The Army plans to buy about 2,600 more Humvees to fill out its requirement of about 150,000. But those vehicles will be confined primarily to bases in war zones, relief missions in safer parts of the world and on Army posts, said Lt. Col. Jimmie Cummings, an Army spokesman.
For battlefield commanders, the Humvee is "not the vehicle of choice" for troops in combat, Maj. Gen. Thomas Spoehr said in testimony he submitted recently to Congress. "For example, commanders in Afghanistan are relying more heavily on their fleets of Mine Resistant Ambush Protected (MRAP) vehicles."

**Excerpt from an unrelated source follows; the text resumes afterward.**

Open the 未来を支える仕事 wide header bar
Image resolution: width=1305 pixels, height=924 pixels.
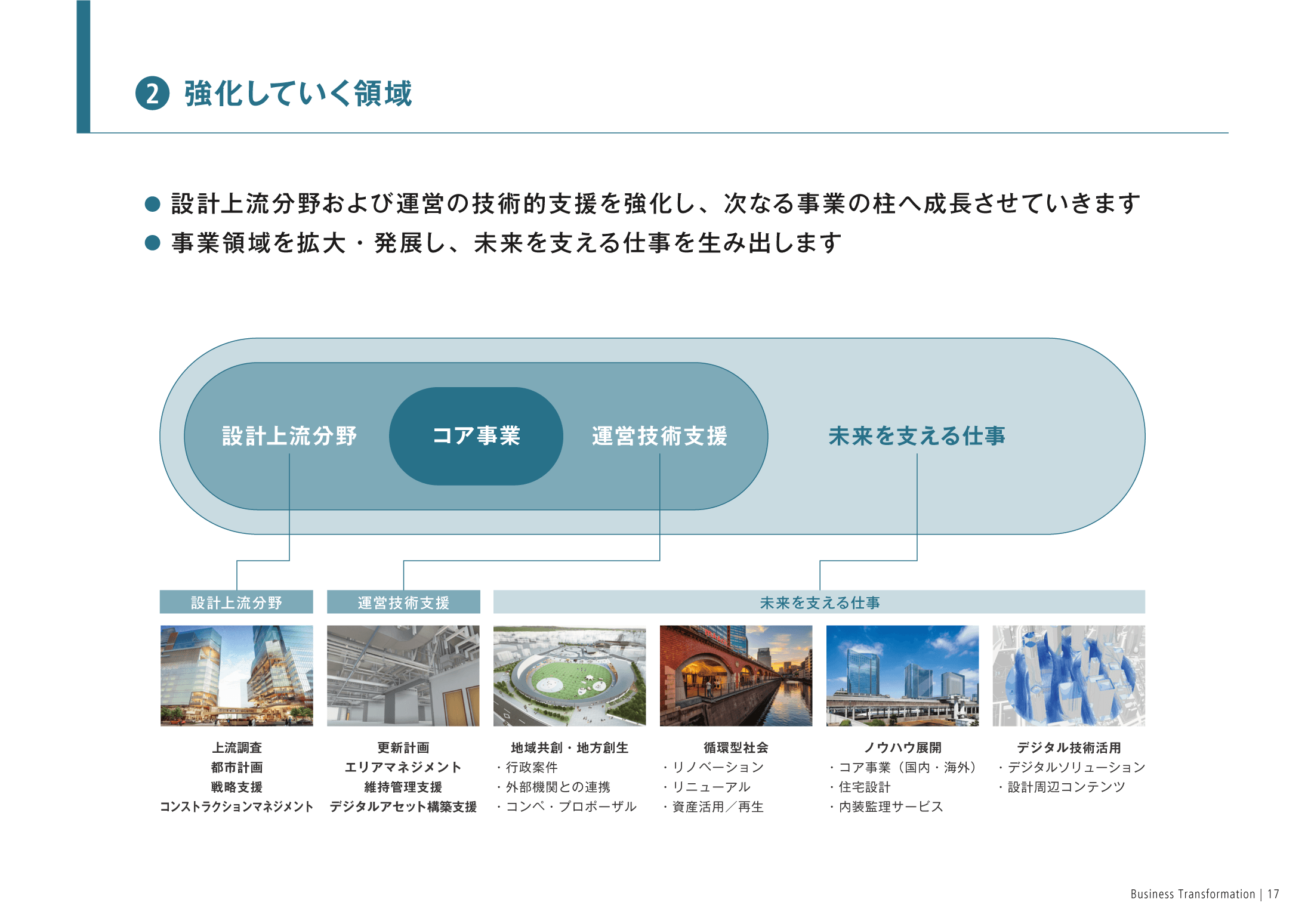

Commanders prefer MRAPs because troops are much more likely to survive a blast from an improvised explosive device than they are in a Humvee. Last summer, they had proved to be "tens of times safer" than other vehicles in a bomb attack, according to the Joint IED Defeat Organization. The Pentagon is rushing a new all-terrain version of the vehicle to Afghanistan that is designed for its rugged terrain. There are about 1,000 of those vehicles in Afghanistan.
"The single-biggest reason for the demise of the Humvee was that it was never designed for the level of force protection that we feel we must have," said Loren Thompson, a military analyst with the Lexington Institute, which receives funding from the defense industry. "America is facing a range of enemies we never thought we were going to have to deal with. They use cellphones to detonate roadside bombs."
Army and Marine Corps commanders have known of the vehicle's vulnerability since a 1994 report, following the U.S. mission to Somalia, and said that even Humvees retrofitted with armor could be a "death trap" in a blast. The Humvee's primary problem, a 2008 Pentagon inspector general's report said, was its "flat bottom, low weight, low ground clearance and aluminum body." Those factors make the Humvees vulnerable to IEDs, especially those buried in roads.
Insurgents in Iraq attacked that weakness relentlessly. The result: IED blasts became the top killer of U.S. troops.
In 2007, Defense Secretary Robert Gates made fielding MRAPs a top priority for the Pentagon. Since then, 12,000 of the trucks have been shipped to Iraq and Afghanistan. The truck's raised chassis and V-shaped hull help protect troops from bombs buried in roads.
"Commanders consistently report that MRAPs, with their V-shaped hulls and added armored protection, are saving lives and reducing casualties," Spoehr said in his testimony.
By September, the Pentagon expects to have 5,250 all-terrain MRAPs in Afghanistan, Spoehr said. The Army expects to buy its last new Humvee in April.
Humvees won't soon rust and fade away, however. The Army's still buying spare parts and refurbishing them, Cummings said. And Marine Corps Commandant James Conway said late last year that the Marines are exploring ways to retrofit them with V-shaped hulls.